The most known one is the ISC circuit, a stepper motor with a sealing plunger that modifies an orfice opening in the TB, controlled by the ecu. The second FIdle system is a mechanical wax pellet capsule type that controls the first few minutes of idle, raising idle speed on first cold startup for emissions control, and it can only be fixed with a new TB. I think that one is ok on yours, because you get a higher first start idle that comes right down.

I suspect one of two things.

First, somebody has messed with the idle stop screw on the main butterfly to "fix" and idle problem caused by a bad ISC in the past, raising the mechanical base idle speed, in which case you have to do the fsm base idle speed setting they say is not necessary (so why do they tell you how?). This is fairly complicated, and also requires resetting the TPS/IPS so it reads proper throttle idle position and open position.

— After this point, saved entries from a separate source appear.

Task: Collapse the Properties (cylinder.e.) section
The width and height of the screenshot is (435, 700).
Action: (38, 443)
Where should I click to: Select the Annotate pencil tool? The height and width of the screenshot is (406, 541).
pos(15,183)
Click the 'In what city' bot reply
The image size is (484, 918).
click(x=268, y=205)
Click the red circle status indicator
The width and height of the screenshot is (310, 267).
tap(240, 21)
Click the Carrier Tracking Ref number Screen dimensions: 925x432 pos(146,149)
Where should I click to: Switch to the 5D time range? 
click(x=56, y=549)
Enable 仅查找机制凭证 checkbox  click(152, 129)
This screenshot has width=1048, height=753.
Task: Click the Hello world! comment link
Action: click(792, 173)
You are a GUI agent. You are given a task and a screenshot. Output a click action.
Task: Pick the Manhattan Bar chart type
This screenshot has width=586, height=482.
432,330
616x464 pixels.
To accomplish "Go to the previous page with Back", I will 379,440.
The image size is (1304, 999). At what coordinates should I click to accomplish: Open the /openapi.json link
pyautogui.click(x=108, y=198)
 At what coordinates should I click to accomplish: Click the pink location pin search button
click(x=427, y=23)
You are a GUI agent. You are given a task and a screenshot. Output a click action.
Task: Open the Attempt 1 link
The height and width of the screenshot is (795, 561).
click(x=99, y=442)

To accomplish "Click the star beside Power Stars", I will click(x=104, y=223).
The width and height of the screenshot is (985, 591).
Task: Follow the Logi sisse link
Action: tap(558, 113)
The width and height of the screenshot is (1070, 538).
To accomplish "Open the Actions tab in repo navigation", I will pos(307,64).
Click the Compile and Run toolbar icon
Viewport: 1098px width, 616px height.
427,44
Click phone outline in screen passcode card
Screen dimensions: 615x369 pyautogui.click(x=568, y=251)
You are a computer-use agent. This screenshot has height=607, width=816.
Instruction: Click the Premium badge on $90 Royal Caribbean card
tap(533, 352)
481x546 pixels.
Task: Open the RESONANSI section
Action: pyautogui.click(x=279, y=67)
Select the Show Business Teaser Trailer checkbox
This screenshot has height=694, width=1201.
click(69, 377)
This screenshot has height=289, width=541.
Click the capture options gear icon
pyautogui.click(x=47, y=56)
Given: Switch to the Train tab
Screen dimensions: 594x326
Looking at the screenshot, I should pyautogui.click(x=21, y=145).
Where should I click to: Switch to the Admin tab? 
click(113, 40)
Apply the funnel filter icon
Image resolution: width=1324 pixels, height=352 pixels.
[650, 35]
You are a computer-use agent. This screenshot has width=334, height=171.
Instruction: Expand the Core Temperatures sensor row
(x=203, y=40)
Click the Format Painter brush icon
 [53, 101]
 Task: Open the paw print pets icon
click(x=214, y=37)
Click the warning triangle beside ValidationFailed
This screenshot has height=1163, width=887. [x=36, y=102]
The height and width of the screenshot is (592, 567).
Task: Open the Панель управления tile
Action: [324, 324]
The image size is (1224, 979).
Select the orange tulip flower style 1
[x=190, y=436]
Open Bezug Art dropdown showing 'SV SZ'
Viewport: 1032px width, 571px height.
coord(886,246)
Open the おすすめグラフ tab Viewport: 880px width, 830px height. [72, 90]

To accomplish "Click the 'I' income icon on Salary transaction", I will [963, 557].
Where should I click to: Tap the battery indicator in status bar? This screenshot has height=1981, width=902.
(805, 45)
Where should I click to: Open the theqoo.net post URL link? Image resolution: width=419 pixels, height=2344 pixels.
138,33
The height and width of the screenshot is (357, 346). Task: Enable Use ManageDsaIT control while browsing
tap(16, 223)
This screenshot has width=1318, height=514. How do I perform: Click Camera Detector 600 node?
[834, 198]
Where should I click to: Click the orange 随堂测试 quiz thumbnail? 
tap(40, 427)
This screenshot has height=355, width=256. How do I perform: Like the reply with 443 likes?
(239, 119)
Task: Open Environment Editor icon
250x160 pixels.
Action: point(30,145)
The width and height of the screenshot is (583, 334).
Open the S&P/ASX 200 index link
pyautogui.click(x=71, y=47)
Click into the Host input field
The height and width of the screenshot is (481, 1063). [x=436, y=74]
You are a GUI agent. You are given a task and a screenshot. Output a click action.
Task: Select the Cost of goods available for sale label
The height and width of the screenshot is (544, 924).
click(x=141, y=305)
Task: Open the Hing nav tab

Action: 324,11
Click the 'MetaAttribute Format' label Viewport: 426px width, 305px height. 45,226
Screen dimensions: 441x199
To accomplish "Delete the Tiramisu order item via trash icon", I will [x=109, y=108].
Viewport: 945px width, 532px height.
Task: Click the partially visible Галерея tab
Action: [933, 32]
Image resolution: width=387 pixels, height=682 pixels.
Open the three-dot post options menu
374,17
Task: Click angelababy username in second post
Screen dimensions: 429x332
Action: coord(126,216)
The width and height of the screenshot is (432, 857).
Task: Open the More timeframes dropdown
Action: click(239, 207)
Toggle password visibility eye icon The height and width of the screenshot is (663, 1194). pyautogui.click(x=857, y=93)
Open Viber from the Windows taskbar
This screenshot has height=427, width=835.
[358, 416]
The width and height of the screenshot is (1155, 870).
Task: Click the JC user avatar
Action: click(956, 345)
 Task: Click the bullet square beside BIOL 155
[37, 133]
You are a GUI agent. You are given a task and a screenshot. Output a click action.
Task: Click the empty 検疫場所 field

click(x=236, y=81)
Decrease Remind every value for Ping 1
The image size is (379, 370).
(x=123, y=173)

Second, you have a vacuum leak beyond the capability of the ISC to compensate. Look for it by sound on an idling engine using a piece of vac hose in your ear. You can hear the hiss easy that way, and localize it. Scan the end of the hose around (it's very directional) and you'll home in on the source.

There is also an air bypass screw on the top of the TB, perhaps under a cover, down in a hole. Try adjusting that to curb idle speed after warm up. Since that's the easiest, I might try it first.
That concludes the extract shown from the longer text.